Les fées lui dirent qu'elles avaient oublié leur grimoire à la maison, qu'elles reviendraient une autre fois la voir.
«Ah! dit la reine, cela ne m'annonce rien de bon; vous ne voulez pas m'affliger par une mauvaise prédiction. Mais, je vous en prie, que je sache tout; ne me cachez rien.»
Elles s'en excusaient bien fort, et la reine avait encore bien plus envie de savoir ce que c'était. Enfin, la plus jeune des fées lui dit:
«Nous craignons, madame, que Rosette ne cause un grand malheur à ses frères; qu'ils ne meurent dans quelque affaire pour elle. Voilà tout ce que nous pouvons deviner sur cette belle petite fille: nous sommes bien fâchées de n'avoir pas de meilleures nouvelles à vous apprendre.»
Elles s'en allèrent; et la reine resta si triste, si triste, que le roi s'en aperçut à sa mine.
Il lui demanda ce qu'elle avait: elle répondit qu'elle s'était approchée trop près du feu, et qu'elle avait brûlé tout le lin qui était sur sa quenouille. «N'est-ce que cela?» dit le roi. Il monta dans son grenier et lui apporta plus de lin qu'elle n'en pouvait filer en cent ans. La reine continua d'être triste: il lui demanda ce qu'elle avait.

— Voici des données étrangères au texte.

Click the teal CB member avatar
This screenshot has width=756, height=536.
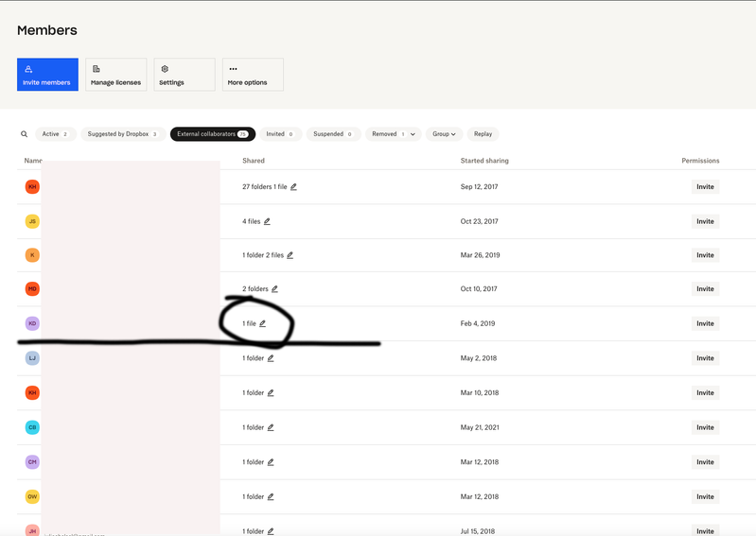click(32, 427)
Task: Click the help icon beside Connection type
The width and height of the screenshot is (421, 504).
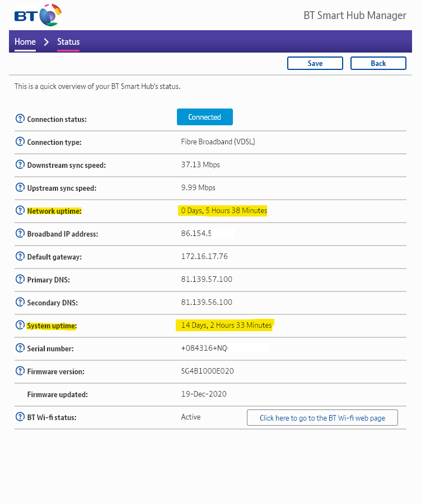Action: (x=21, y=142)
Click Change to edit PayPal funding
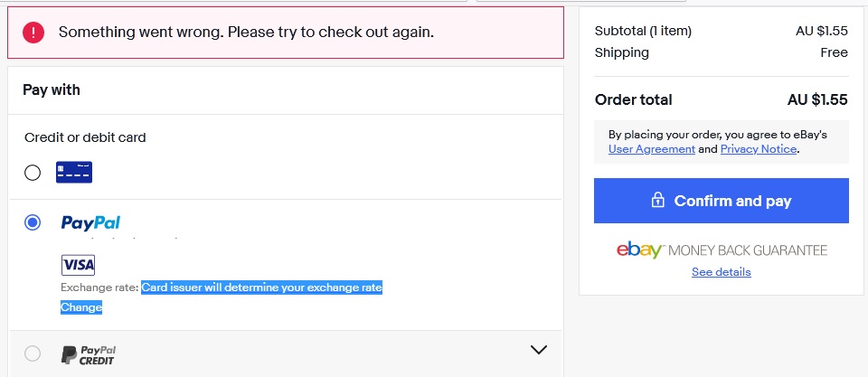This screenshot has height=377, width=868. (x=81, y=307)
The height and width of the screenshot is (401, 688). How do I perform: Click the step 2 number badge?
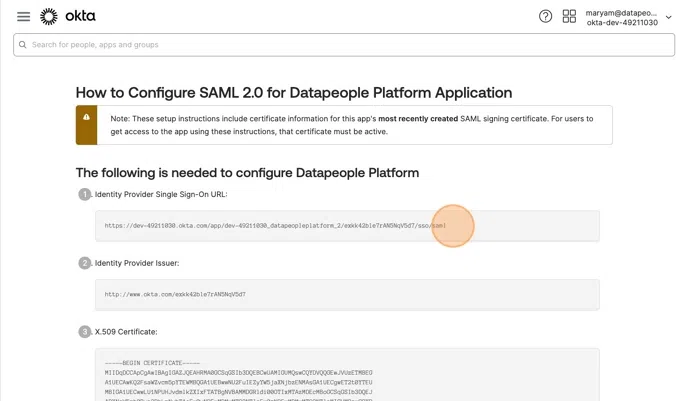[x=85, y=263]
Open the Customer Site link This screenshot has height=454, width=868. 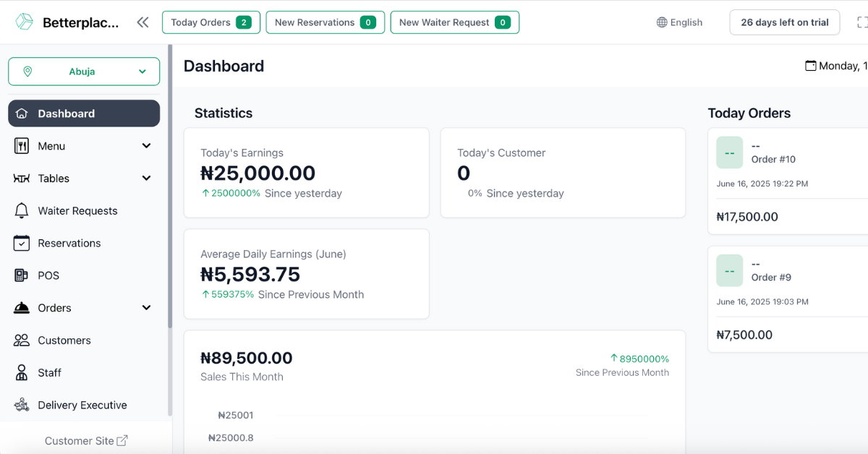click(x=87, y=440)
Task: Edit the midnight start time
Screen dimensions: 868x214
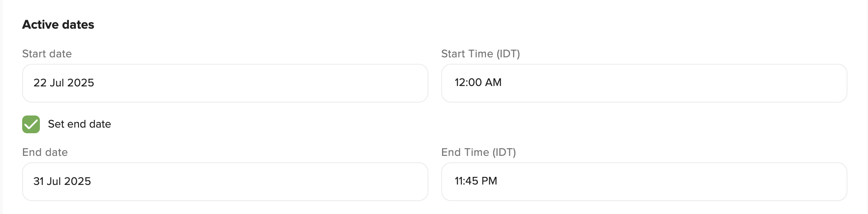Action: [644, 83]
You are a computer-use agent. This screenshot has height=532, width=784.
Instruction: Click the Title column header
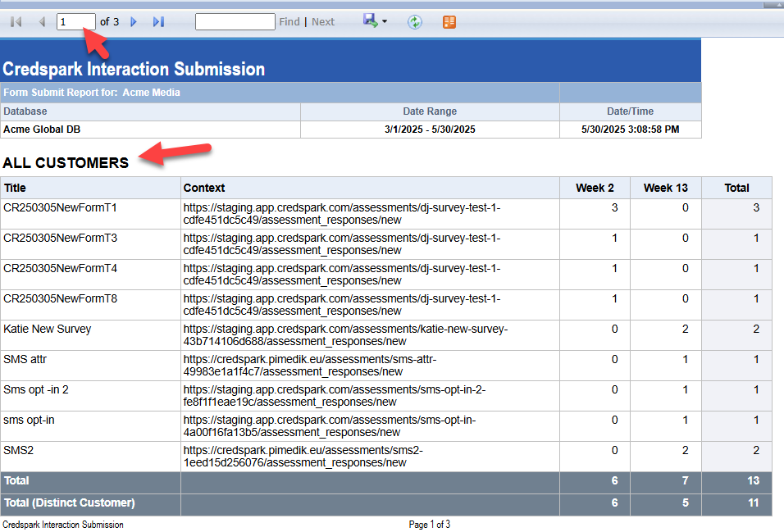tap(16, 188)
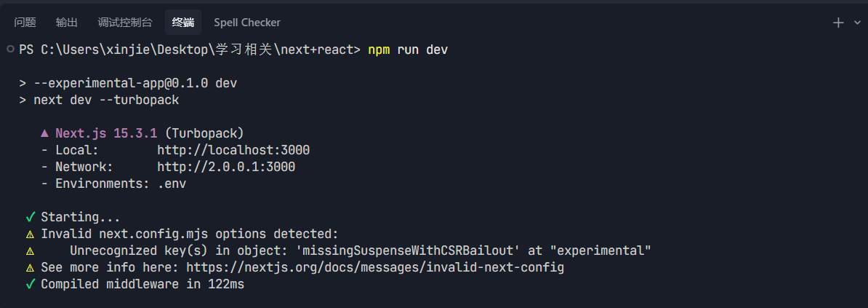868x308 pixels.
Task: Click warning icon beside Invalid next.config.mjs
Action: coord(31,234)
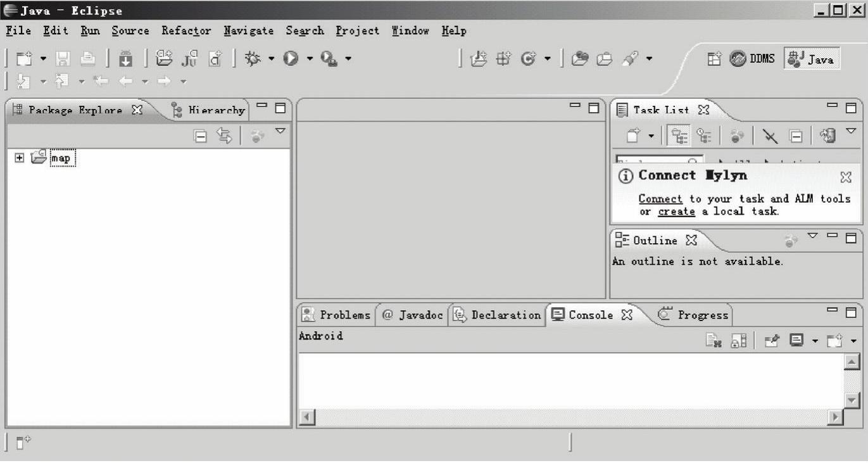868x463 pixels.
Task: Switch to the Problems tab
Action: [x=337, y=315]
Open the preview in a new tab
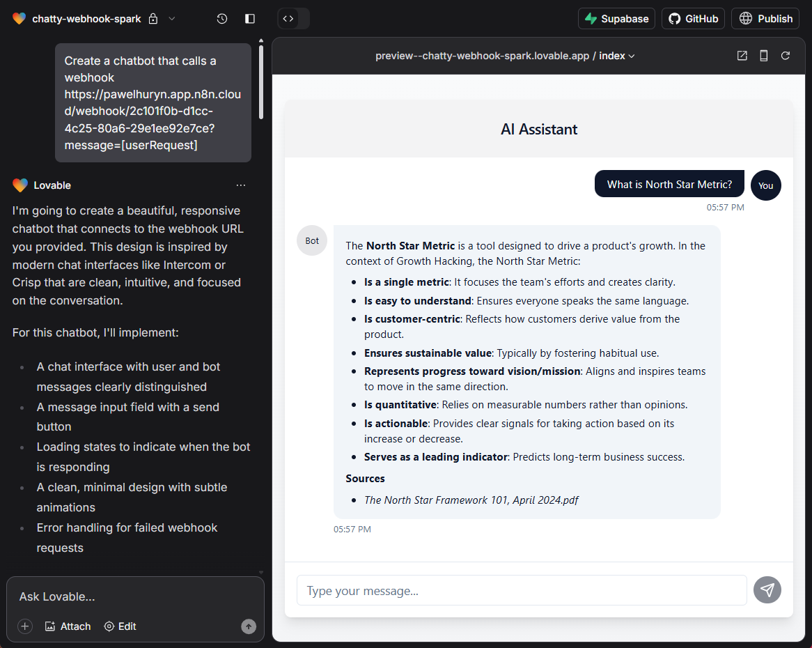This screenshot has width=812, height=648. [742, 55]
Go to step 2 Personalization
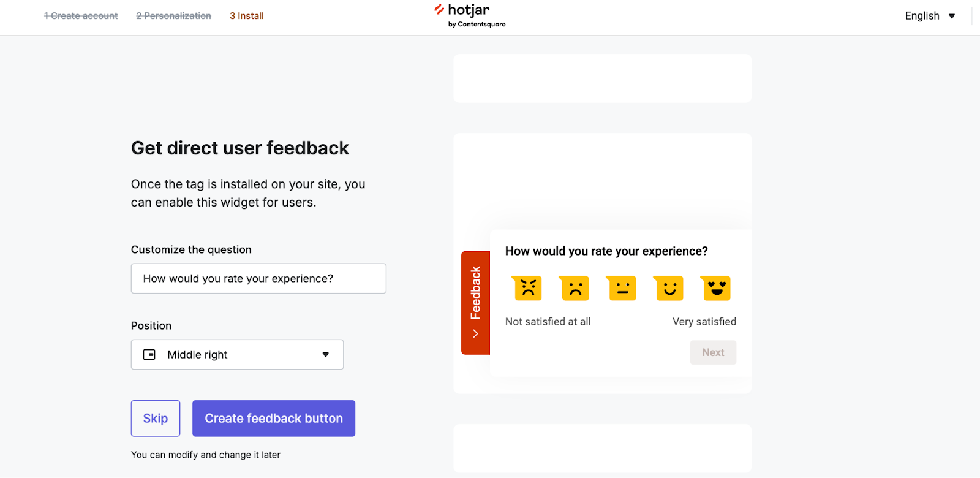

Elle lui dit qu'étant au bord de la rivière, elle avait laissé tomber sa pantoufle de satin vert dans le cours d'eau. «N'est-ce que cela?» dit le roi. Il envoya quérir tous les cordonniers de son royaume, et apporta dix mille pantoufles de satin vert à la reine.
Celle-ci continua d'être triste: il lui demanda ce qu'elle avait. Elle lui dit qu'en mangeant de trop bon appétit, elle avait avalé sa bague de noce, qui était à son doigt. Le roi découvrit qu'elle mentait car il avait caché cette bague, et lui dit: «Ma chère femme, vous mentez! voilà votre bague que j'ai cachée dans ma bourse.»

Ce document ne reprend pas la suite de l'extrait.